2

I have a table with column called URL. I am trying to extract different parts of URL using REGEX_SUBSTR function in Redshift.

URL                                             Expected_output
------------                                 
www.abcd.com/first-name                      |   first-name
www.abcd.com/another-name/some-details/other |   another-name
www3.abcd.com/some-name/                     |   some-name
form.abcd.com/another-first-name             |   another-first-name

So the intention is to extract the first slug after the domain name

I tried
SELECT REGEXP_SUBSTR('www.abcd.com/slug-name', '(www|www3|form)[.]abcd[.][^/]+/([^/#?]+)',1,2)

Output
www.abcd.com/slug-name

Neil
  • 1,715
  • 6
  • 30
  • 45
  • What if you use `REGEXP_SUBSTR('www.abcd.com/slug-name', '[^/]+',1,2)`? Or do you need to match only in specific context? – Wiktor Stribiżew Nov 20 '19 at 07:56
  • Please provide feedback on exact context you want a match to occur, it is important here since this regex engine does not seem to support non-capturing groups. Do you need to check for `(www|www3|form)`? – Wiktor Stribiżew Nov 20 '19 at 08:02
  • Yes, I would need to check that this is a valid URL starting with `www|www3|form` – Neil Nov 20 '19 at 08:07
  • Then I do not think you can use `REGEXP_SUBSTR` since it can only extract the *first* capturing group contents, and the others are ignored, and since it uses POSIX regex standard, no non-capturing groups are supported. You need to use a two-step solution. – Wiktor Stribiżew Nov 20 '19 at 08:10
  • Got it. By 2 step do you mean using a UDF? – Neil Nov 20 '19 at 08:13
  • No idea, I just checked the [docs](https://docs.aws.amazon.com/redshift/latest/dg/REGEXP_SUBSTR.html) and see that the `REGEXP_SUBSTR` solution won't work for you even if you add `e` as the parameters option. – Wiktor Stribiżew Nov 20 '19 at 08:15
  • Try `REGEXP_REPLACE('www.abcd.com/slug-name', '^(www3?|form)\\.abcd\\.[^/]+/([^/#?]+).*', '\\2')` – Wiktor Stribiżew Nov 20 '19 at 08:17
  • Is `\\2` intended? It gives me syntax error? – Neil Nov 20 '19 at 08:22
  • The point is that we need a backreference to Group 2 in the replacement pattern. If `'\\2'` does not work, try `'$2'`. The docs do not contain any hint on the backreference syntax. – Wiktor Stribiżew Nov 20 '19 at 08:24
  • Understood. No. It only expects int value. Hence it doesn't work. Anyway, thanks for you help. Appreciate it. – Neil Nov 20 '19 at 08:27
  • Hm, but [this answer](https://stackoverflow.com/a/50711245/3832970) suggests `'$2'` syntax. Why `int`? Are you trying it with `REGEXP_SUBSTR`? It is `REGEXP_REPLACE` – Wiktor Stribiżew Nov 20 '19 at 08:29
  • oh sorry, you are right. I was using `REGEX_SUBSTR`. `REGEX_REPLACE` works for this case – Neil Nov 20 '19 at 08:34
  • If there is no match, REGEXP_REPLACE will keep the original string, is it OK or do you want to remove the whole string? – Wiktor Stribiżew Nov 20 '19 at 08:41
  • I guess it should be ok. Currently, I am trying it out with different data that I have and seeing if there are any other edge cases. – Neil Nov 20 '19 at 08:44

2 Answers2

1

Since you need several groupings in the pattern with the first one defining the expected match context (so, you do not need to extract the first group content), and REGEXP_SUBSTR only supports the first group extraction using the e modifier, you have to fall back to REGEXP_REPLACE.

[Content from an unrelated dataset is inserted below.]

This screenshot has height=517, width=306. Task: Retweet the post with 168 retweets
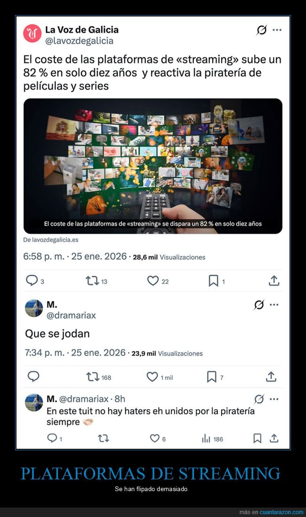(x=93, y=377)
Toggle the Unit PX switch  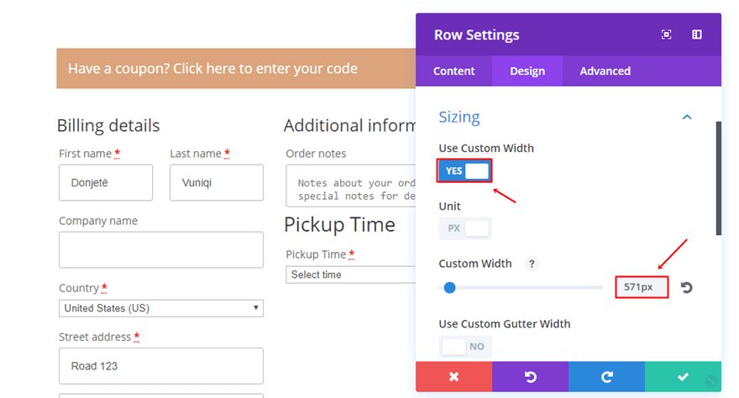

One note: REGEXP_REPLACE removes the matches and if a string has no match, it will remain there as is. REGEXP_SUBSTR would return a blank value.

So, you may consider

REGEXP_REPLACE('www.abcd.com/slug-name', '^(www3?|form)\\.abcd\\.[^/]+/([^/#?]+).*', '$2')

Or, to remove the no match entries text (note the |.+ added at the end):

REGEXP_REPLACE('www.abcd.com/slug-name', '^(www3?|form)\\.abcd\\.[^/]+/([^/#?]+).*|.+', '$2')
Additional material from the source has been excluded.